I don't know it needs more info. I just noticed to an example: /Foo/A | B/ - decoded uri /Foo/A%20|%20B/ - from soup_uri_new Firefox /Foo/A%20%7C%20B/ - from Chrome 3 different URIs for 1 thing /Foo/A | B/ And it's just one example
Created attachment 369689 [details] [review] SoupAuthDomainDigest: Fix authentication with encoded uris When the client is using absolute paths for Digest authentication, we need to make sure that the digest uri is not encoded before comparing it to the request uri, as some clients might provide them encoded. Also modify server-auth-test.c to make this problem reproducible and add a couple of test cases to make sure we don't regress.
I'm fairly confident that this solves the problem. If you only apply the changes to the test, you will see the failure you reported originally. I'd still like to get someone to review this, Dan, Michael, anyone?

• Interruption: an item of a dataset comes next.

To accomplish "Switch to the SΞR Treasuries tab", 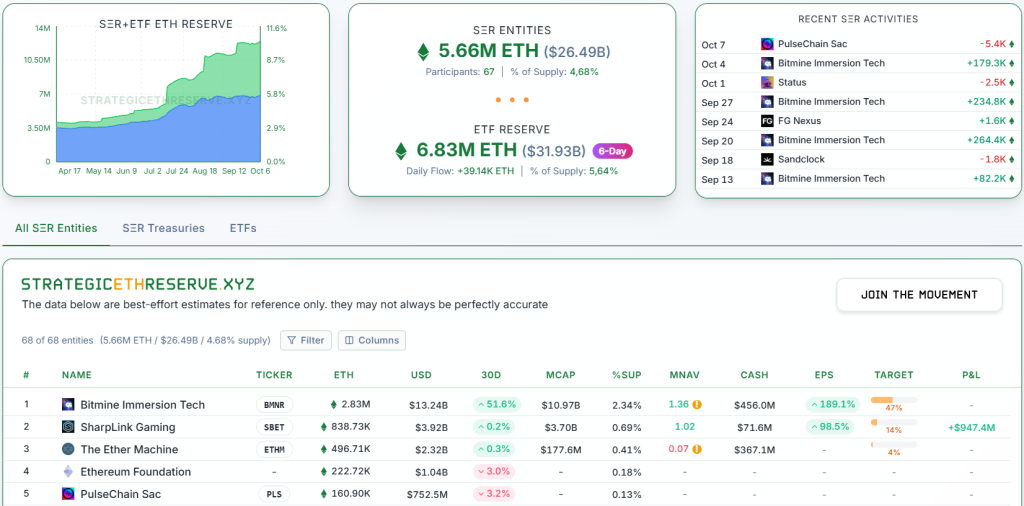I will 163,228.
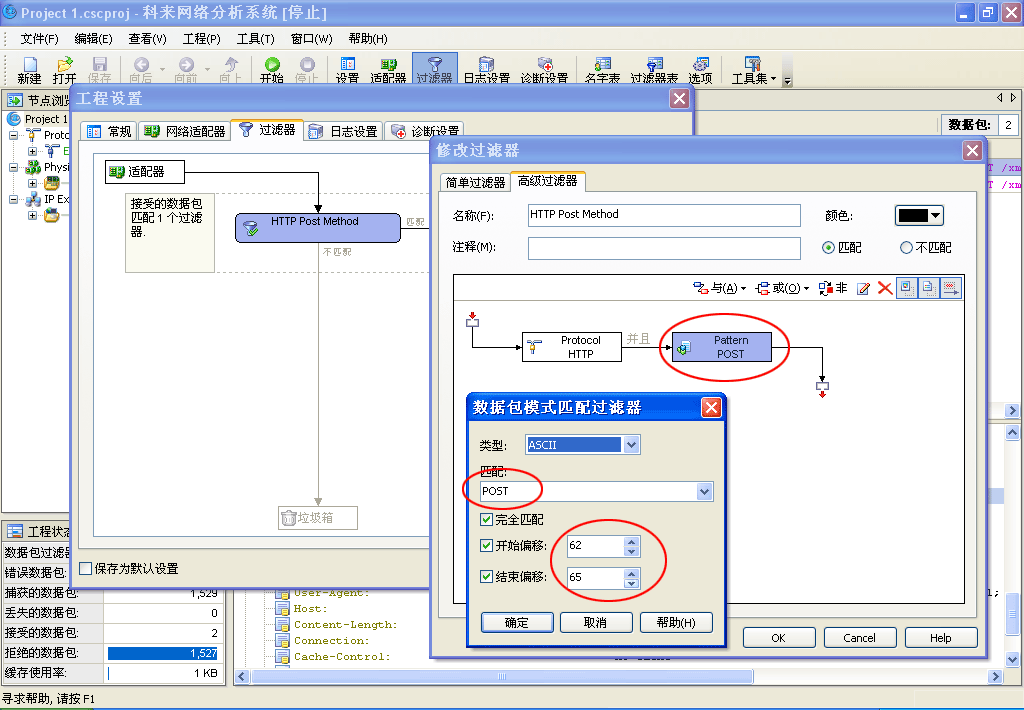Open 诊断设置 from the toolbar
The width and height of the screenshot is (1024, 710).
coord(544,70)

Review of attachment 369689 [details] [review]: Looks sane to me. ::: tests/server-auth-test.c @@ +176,3 @@ + /* 5. Digest auth with a mixture of encoded and decoded URI. See #794208. + */ + do_test (base_uri, "/Digest/A%20|%20B", I guess the | is a character that would normally be encoded? But that's a normal ASCII character... I would also try with a Unicode-only character like ௹.
I added another test case with the character Michael mentioned above and pushed.
Review of attachment 369677 [details] [review]: Thanks for your help with this bug, please let us know if there are still issues.